Of Drunk’s twenty-three tracks, only six exceed three minutes. The record is fifty-one minutes long, so the average track sticks around for roughly two minutes. Albums such as J Dilla’s Donuts and Flying Lotus’ You’re Dead! have demonstrated that this kind of structure is better suited to creating the illusion of formlessness: an album that’s rapid and seamless, that careens through short tracks that are mixed to function not as discrete units, but as movements within a larger, constantly shifting piece of music. Drunk diverges from this model in two respects: first, it’s fractured and elliptical rather than fluid, comprising entirely of short songs that function as discrete units; second, it’s more downtempo and mellow than exhilarating, consciously eschewing memorable hooks and melodies in favour of luxuriating in textures and grooves.

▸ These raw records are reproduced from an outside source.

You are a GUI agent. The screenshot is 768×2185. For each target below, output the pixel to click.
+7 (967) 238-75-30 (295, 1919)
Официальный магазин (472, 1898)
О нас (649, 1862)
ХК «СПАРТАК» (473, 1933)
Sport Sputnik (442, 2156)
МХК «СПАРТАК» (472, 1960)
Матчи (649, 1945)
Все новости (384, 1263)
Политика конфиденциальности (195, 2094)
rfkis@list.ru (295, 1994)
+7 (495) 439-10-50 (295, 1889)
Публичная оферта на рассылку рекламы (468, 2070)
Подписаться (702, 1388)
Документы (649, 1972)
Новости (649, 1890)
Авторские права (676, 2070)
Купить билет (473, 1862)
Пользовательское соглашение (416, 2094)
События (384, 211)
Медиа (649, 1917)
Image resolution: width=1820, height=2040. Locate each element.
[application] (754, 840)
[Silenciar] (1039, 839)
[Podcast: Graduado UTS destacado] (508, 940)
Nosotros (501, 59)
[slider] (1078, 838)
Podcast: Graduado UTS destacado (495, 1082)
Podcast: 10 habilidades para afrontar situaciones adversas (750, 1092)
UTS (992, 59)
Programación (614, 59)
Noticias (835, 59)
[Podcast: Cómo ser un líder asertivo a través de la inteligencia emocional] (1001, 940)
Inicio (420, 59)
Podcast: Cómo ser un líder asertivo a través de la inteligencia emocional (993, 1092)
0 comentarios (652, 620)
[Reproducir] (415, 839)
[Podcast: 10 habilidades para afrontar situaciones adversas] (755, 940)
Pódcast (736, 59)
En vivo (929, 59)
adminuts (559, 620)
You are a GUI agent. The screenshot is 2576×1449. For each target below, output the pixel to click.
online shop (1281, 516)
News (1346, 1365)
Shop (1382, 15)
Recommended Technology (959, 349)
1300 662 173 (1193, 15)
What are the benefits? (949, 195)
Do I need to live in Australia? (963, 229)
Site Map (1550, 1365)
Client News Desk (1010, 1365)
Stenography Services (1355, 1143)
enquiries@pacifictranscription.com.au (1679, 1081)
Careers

So, to summarise: Thundercat wants to luxuriate, but briefly; he’s adopted an album structure that’s restless and befitting of rapidity, but often plays with a languid tempo that makes two minutes feel like four; he doesn’t want to exhaust an idea, getting in and out of a song as soon as possible (often to its detriment), but has at the same time stuffed this album with so many ideas that it drags and becomes exhausting. Drunk is, in other words, an album of irreconcilable contradictions, and the way it was put together makes no fucking sense to me. It has its pleasures, of course: Thundercat is a magnificent player, a funny guy, and an inquisitive musician who trades in an intoxicating blend of jazz, soul, electronic, funk, and hip-hop. When these strands coalesce on tracks such as ‘Tokyo’, ‘Friend Zone’ and ‘A Fan’s Mail (Tron Song Suite II)’, it’s undeniable and indelible. But the way in which this album has been presented makes these highlights feel more ephemeral than they perhaps are, drowned out by the surrounding noise. It is, ultimately, a baffling construction, and an unfortunately unsatisfying experience.